SUPPLIED INFORMATION section start
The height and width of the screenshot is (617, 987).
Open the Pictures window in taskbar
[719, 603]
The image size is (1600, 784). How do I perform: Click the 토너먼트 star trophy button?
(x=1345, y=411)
SUPPLIED INFORMATION section end
- [INSTRUCTIONS TO FOLLOW] Restate every record word for word.

- [YOUR RESPONSE]
The height and width of the screenshot is (617, 987).
Open the Pictures window in taskbar
[719, 603]
The image size is (1600, 784). How do I perform: Click the 토너먼트 star trophy button?
(x=1345, y=411)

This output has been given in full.